At the end of 1935 he joined Frank Froeba's Swing Band in New York. These 1935 recordings with Froeba were the end of Purvis' recording career. He played a couple of weeks with Joe Haymes' orchestra and then disappeared for a couple of years. There was a confirmed sighting of him working in a diner in the midwest around this time. It is also speculated that he worked as a ship's cook on a freighter at the time.

He was arrested in Texas in June 1937, while working as a cook, for his involvement in a robbery in El Paso, Texas. He was tried and convicted and sentenced to jail time in Huntsville Prison. While in prison he directed the Rhythmic Swingsters, the prison band and also played piano with them. The band regularly broadcast on radio station WBAP in 1938.

==Later life==
In August 1940, Purvis was conditionally pardoned from prison, but he quickly broke his parole and was sent back to prison for six more years. Some sources claim he did this deliberately because he missed the prison band.

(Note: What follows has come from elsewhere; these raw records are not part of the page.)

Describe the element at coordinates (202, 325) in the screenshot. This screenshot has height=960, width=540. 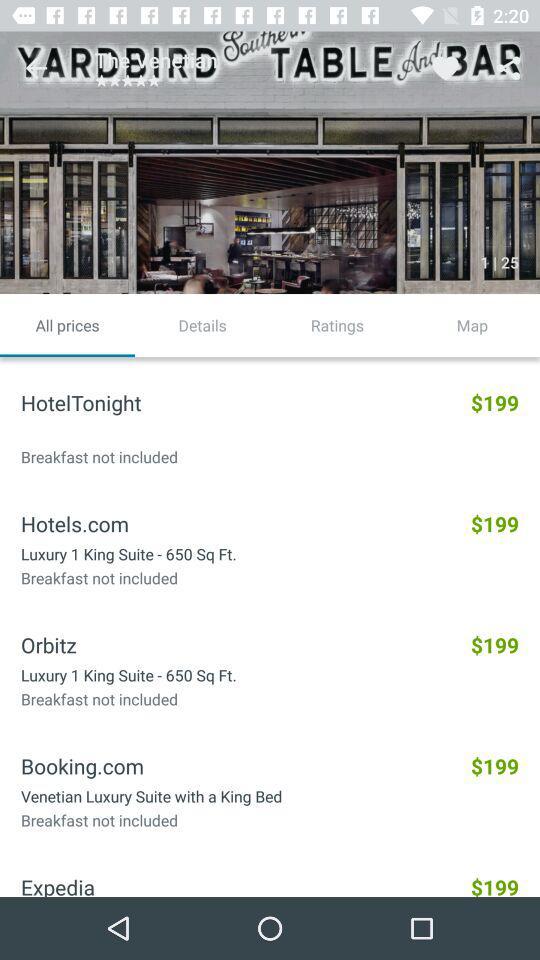
I see `the item next to the ratings` at that location.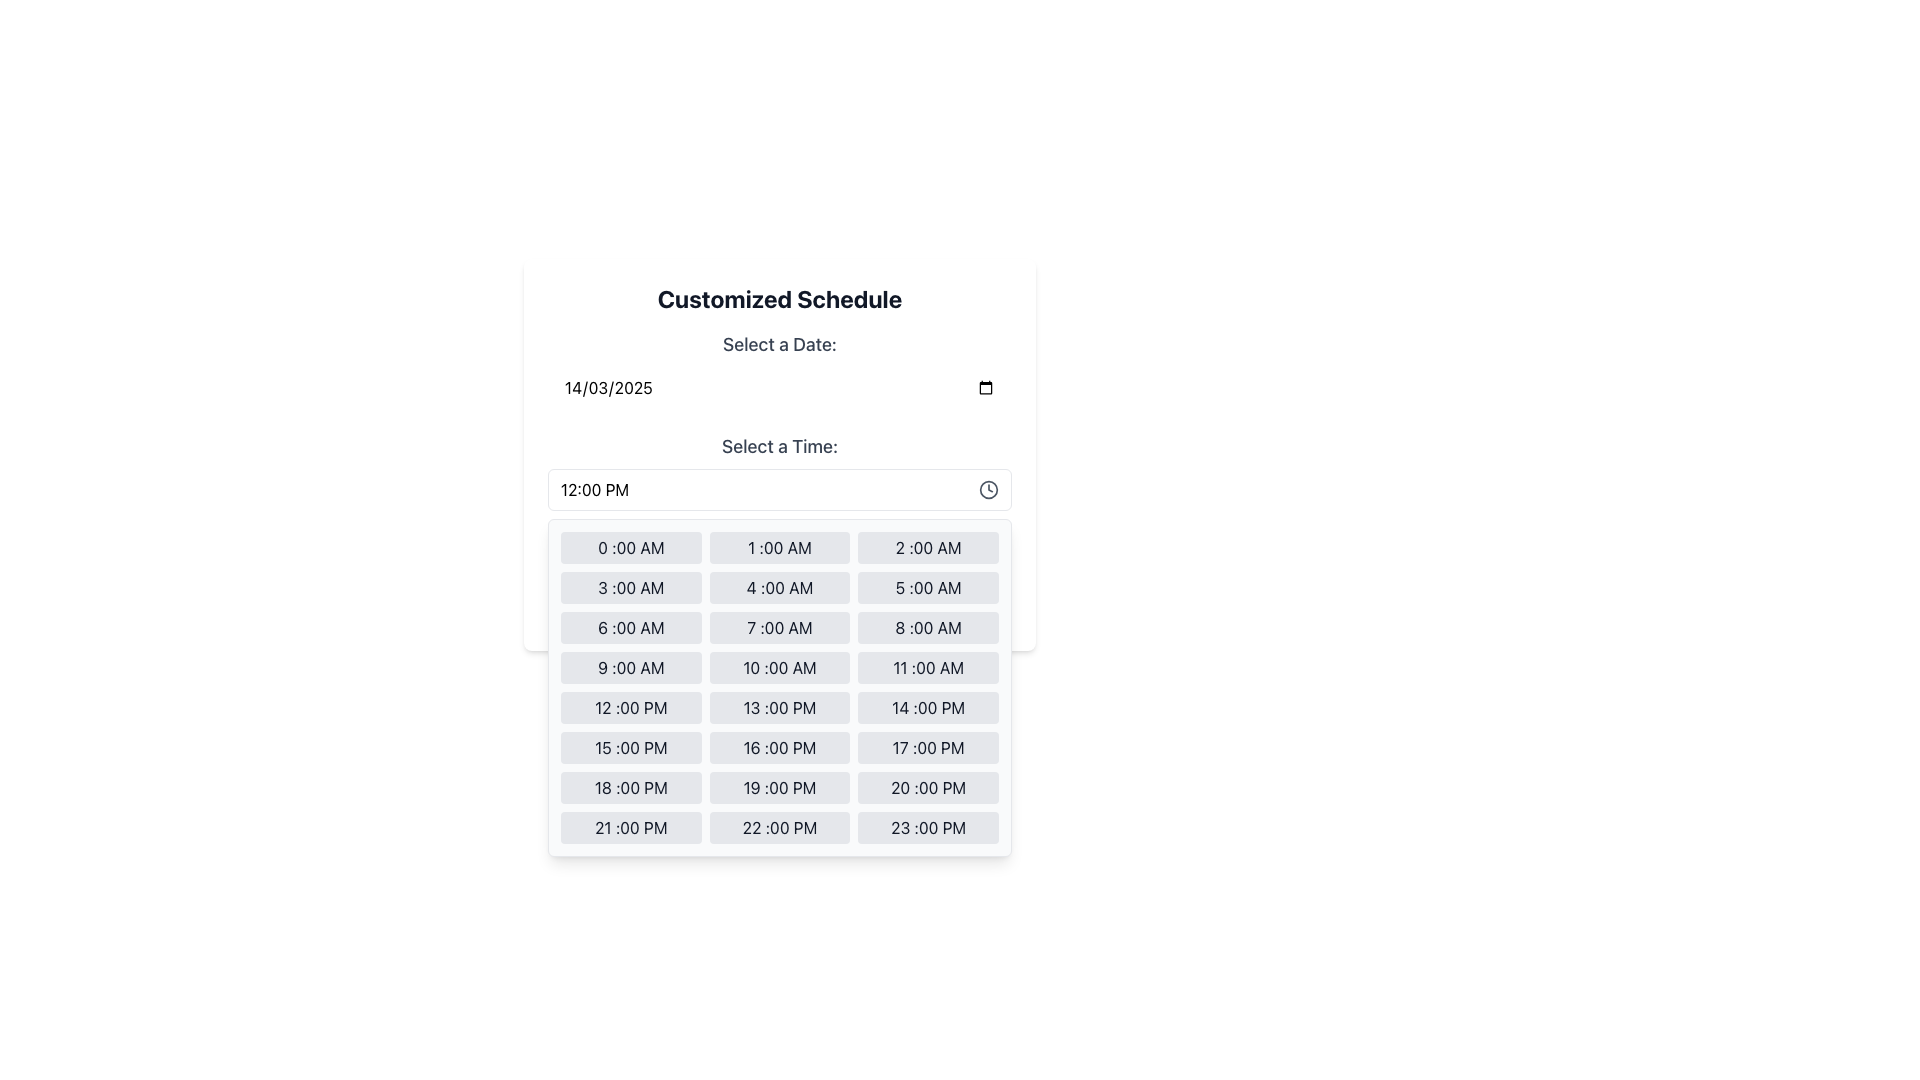 This screenshot has width=1920, height=1080. Describe the element at coordinates (778, 828) in the screenshot. I see `the time slot button for '22:00 PM' located in the third row, second column of the time selection grid` at that location.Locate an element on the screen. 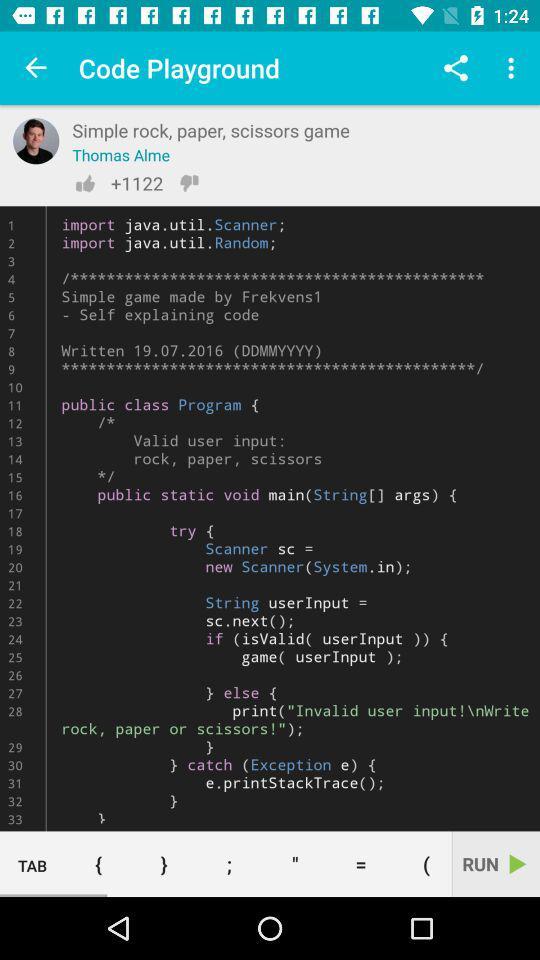 This screenshot has height=960, width=540. button next to = is located at coordinates (294, 863).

On September 30, 1946, Purvis was released from prison one last time. He had a wild reputation and is said to have set hotel rooms on fire. He seldom stuck with one band for very long and was known to hit the streets as a busker. From this time onward he worked at non-musical careers which included working as a chef, an aviator in Florida, a carpenter, a radio repairman in San Francisco. At sometime in his checkered life he was also a mercenary in South America.

According to researcher Paul Larsen, Purvis gassed himself to death in San Francisco on March 30, 1962. Yet Purvis' death certificate indicates the cause of death to be "fatty degeneration of the liver" rather than death by gas poisoning.
Cornetist Jim Goodwin claimed that a man who looked like (and introduced himself as) Jack Purvis showed up at a band date a couple of times in about 1968 and that they had a long talk about his life.